Excerpt from a dataset:
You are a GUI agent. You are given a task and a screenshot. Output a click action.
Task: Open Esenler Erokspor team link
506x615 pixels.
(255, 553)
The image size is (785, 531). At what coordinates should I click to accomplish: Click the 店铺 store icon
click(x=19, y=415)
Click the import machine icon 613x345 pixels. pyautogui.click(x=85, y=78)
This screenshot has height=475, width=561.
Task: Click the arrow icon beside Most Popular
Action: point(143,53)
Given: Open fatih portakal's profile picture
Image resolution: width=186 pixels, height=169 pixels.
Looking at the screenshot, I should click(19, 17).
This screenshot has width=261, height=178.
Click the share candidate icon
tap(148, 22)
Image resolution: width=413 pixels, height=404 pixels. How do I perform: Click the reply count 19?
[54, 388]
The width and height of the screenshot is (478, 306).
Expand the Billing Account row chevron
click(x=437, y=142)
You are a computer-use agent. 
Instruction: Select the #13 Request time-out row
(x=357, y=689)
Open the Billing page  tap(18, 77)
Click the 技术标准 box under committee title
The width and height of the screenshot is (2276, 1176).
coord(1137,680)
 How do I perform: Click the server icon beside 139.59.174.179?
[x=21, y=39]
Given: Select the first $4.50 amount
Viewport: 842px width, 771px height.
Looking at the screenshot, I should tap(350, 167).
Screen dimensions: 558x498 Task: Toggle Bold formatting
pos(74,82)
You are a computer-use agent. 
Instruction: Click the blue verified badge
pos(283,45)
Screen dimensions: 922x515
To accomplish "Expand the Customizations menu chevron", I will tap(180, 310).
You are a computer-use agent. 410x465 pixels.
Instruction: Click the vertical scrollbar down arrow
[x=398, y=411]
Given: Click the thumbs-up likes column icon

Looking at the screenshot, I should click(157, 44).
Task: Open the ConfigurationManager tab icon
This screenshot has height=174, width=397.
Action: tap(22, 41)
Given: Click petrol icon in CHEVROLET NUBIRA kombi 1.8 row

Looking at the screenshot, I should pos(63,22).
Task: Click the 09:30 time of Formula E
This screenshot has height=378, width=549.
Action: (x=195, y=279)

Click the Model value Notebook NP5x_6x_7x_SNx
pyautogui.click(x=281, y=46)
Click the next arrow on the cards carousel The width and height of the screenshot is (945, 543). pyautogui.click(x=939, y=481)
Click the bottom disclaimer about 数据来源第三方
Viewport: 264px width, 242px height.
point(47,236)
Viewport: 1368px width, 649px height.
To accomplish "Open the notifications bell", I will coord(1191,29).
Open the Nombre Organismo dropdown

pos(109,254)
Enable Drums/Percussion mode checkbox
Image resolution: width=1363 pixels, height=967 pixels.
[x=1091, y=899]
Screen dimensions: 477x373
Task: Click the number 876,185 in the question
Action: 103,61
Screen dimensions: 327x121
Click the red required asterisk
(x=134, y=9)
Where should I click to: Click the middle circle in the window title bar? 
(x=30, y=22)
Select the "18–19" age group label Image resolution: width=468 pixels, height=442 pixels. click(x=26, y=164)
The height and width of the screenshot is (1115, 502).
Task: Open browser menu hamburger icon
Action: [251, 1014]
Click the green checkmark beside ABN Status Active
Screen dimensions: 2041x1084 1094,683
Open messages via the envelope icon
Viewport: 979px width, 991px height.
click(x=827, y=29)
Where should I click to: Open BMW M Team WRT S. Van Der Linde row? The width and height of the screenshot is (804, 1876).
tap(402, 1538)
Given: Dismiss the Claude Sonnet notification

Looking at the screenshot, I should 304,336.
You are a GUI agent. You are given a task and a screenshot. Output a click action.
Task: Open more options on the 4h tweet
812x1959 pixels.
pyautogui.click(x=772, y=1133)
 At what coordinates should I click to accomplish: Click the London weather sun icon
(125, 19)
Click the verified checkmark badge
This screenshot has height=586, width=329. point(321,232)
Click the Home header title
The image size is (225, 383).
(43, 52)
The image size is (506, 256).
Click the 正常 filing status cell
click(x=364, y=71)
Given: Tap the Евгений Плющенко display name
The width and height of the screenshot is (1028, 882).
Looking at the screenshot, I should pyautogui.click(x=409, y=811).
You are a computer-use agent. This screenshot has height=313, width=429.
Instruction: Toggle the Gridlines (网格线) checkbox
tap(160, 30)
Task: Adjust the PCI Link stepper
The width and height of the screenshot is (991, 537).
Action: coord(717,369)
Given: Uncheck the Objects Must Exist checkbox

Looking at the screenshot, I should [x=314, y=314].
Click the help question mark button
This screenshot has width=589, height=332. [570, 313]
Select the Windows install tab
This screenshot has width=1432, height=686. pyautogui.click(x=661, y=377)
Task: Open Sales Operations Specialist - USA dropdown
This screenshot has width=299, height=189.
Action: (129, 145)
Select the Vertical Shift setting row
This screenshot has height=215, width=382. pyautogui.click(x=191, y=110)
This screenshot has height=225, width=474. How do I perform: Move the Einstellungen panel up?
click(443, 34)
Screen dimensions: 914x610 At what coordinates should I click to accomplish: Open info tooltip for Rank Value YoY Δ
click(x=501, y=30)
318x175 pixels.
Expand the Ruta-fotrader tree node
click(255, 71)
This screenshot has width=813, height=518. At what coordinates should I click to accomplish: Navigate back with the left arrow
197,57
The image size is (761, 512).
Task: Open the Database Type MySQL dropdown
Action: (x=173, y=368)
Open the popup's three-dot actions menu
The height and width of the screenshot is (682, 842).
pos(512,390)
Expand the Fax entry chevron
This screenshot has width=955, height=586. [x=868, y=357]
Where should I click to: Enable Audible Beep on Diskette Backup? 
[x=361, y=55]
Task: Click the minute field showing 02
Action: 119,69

Description of the task ->
Copy out all of the records above word for word.

The output ->
You are a GUI agent. You are given a task and a screenshot. Output a click action.
Task: Open Esenler Erokspor team link
506x615 pixels.
(255, 553)
The image size is (785, 531). At what coordinates should I click to accomplish: Click the 店铺 store icon
click(x=19, y=415)
Click the import machine icon 613x345 pixels. pyautogui.click(x=85, y=78)
This screenshot has height=475, width=561.
Task: Click the arrow icon beside Most Popular
Action: point(143,53)
Given: Open fatih portakal's profile picture
Image resolution: width=186 pixels, height=169 pixels.
Looking at the screenshot, I should click(19, 17).
This screenshot has width=261, height=178.
Click the share candidate icon
tap(148, 22)
Image resolution: width=413 pixels, height=404 pixels. How do I perform: Click the reply count 19?
[54, 388]
The width and height of the screenshot is (478, 306).
Expand the Billing Account row chevron
click(x=437, y=142)
You are a computer-use agent. 
Instruction: Select the #13 Request time-out row
(x=357, y=689)
Open the Billing page  tap(18, 77)
Click the 技术标准 box under committee title
The width and height of the screenshot is (2276, 1176).
coord(1137,680)
 How do I perform: Click the server icon beside 139.59.174.179?
[x=21, y=39]
Given: Select the first $4.50 amount
Viewport: 842px width, 771px height.
Looking at the screenshot, I should tap(350, 167).
Screen dimensions: 558x498 Task: Toggle Bold formatting
pos(74,82)
You are a computer-use agent. 
Instruction: Click the blue verified badge
pos(283,45)
Screen dimensions: 922x515
To accomplish "Expand the Customizations menu chevron", I will tap(180, 310).
You are a computer-use agent. 410x465 pixels.
Instruction: Click the vertical scrollbar down arrow
[x=398, y=411]
Given: Click the thumbs-up likes column icon

Looking at the screenshot, I should click(157, 44).
Task: Open the ConfigurationManager tab icon
This screenshot has height=174, width=397.
Action: tap(22, 41)
Given: Click petrol icon in CHEVROLET NUBIRA kombi 1.8 row

Looking at the screenshot, I should pos(63,22).
Task: Click the 09:30 time of Formula E
This screenshot has height=378, width=549.
Action: (x=195, y=279)

Click the Model value Notebook NP5x_6x_7x_SNx
pyautogui.click(x=281, y=46)
Click the next arrow on the cards carousel The width and height of the screenshot is (945, 543). pyautogui.click(x=939, y=481)
Click the bottom disclaimer about 数据来源第三方
Viewport: 264px width, 242px height.
point(47,236)
Viewport: 1368px width, 649px height.
To accomplish "Open the notifications bell", I will coord(1191,29).
Open the Nombre Organismo dropdown

pos(109,254)
Enable Drums/Percussion mode checkbox
Image resolution: width=1363 pixels, height=967 pixels.
[x=1091, y=899]
Screen dimensions: 477x373
Task: Click the number 876,185 in the question
Action: 103,61
Screen dimensions: 327x121
Click the red required asterisk
(x=134, y=9)
Where should I click to: Click the middle circle in the window title bar? 
(x=30, y=22)
Select the "18–19" age group label Image resolution: width=468 pixels, height=442 pixels. click(x=26, y=164)
The height and width of the screenshot is (1115, 502).
Task: Open browser menu hamburger icon
Action: [251, 1014]
Click the green checkmark beside ABN Status Active
Screen dimensions: 2041x1084 1094,683
Open messages via the envelope icon
Viewport: 979px width, 991px height.
click(x=827, y=29)
Where should I click to: Open BMW M Team WRT S. Van Der Linde row? The width and height of the screenshot is (804, 1876).
tap(402, 1538)
Given: Dismiss the Claude Sonnet notification

Looking at the screenshot, I should 304,336.
You are a GUI agent. You are given a task and a screenshot. Output a click action.
Task: Open more options on the 4h tweet
812x1959 pixels.
pyautogui.click(x=772, y=1133)
 At what coordinates should I click to accomplish: Click the London weather sun icon
(125, 19)
Click the verified checkmark badge
This screenshot has height=586, width=329. point(321,232)
Click the Home header title
The image size is (225, 383).
(43, 52)
The image size is (506, 256).
Click the 正常 filing status cell
click(x=364, y=71)
Given: Tap the Евгений Плющенко display name
The width and height of the screenshot is (1028, 882).
Looking at the screenshot, I should pyautogui.click(x=409, y=811).
You are a computer-use agent. This screenshot has height=313, width=429.
Instruction: Toggle the Gridlines (网格线) checkbox
tap(160, 30)
Task: Adjust the PCI Link stepper
The width and height of the screenshot is (991, 537).
Action: coord(717,369)
Given: Uncheck the Objects Must Exist checkbox

Looking at the screenshot, I should [x=314, y=314].
Click the help question mark button
This screenshot has width=589, height=332. [570, 313]
Select the Windows install tab
This screenshot has width=1432, height=686. pyautogui.click(x=661, y=377)
Task: Open Sales Operations Specialist - USA dropdown
This screenshot has width=299, height=189.
Action: (129, 145)
Select the Vertical Shift setting row
This screenshot has height=215, width=382. pyautogui.click(x=191, y=110)
This screenshot has height=225, width=474. How do I perform: Move the Einstellungen panel up?
click(443, 34)
Screen dimensions: 914x610 At what coordinates should I click to accomplish: Open info tooltip for Rank Value YoY Δ
click(x=501, y=30)
318x175 pixels.
Expand the Ruta-fotrader tree node
click(255, 71)
This screenshot has width=813, height=518. At what coordinates should I click to accomplish: Navigate back with the left arrow
197,57
The image size is (761, 512).
Task: Open the Database Type MySQL dropdown
Action: (x=173, y=368)
Open the popup's three-dot actions menu
The height and width of the screenshot is (682, 842).
pos(512,390)
Expand the Fax entry chevron
This screenshot has width=955, height=586. [x=868, y=357]
Where should I click to: Enable Audible Beep on Diskette Backup? 
[x=361, y=55]
Task: Click the minute field showing 02
Action: 119,69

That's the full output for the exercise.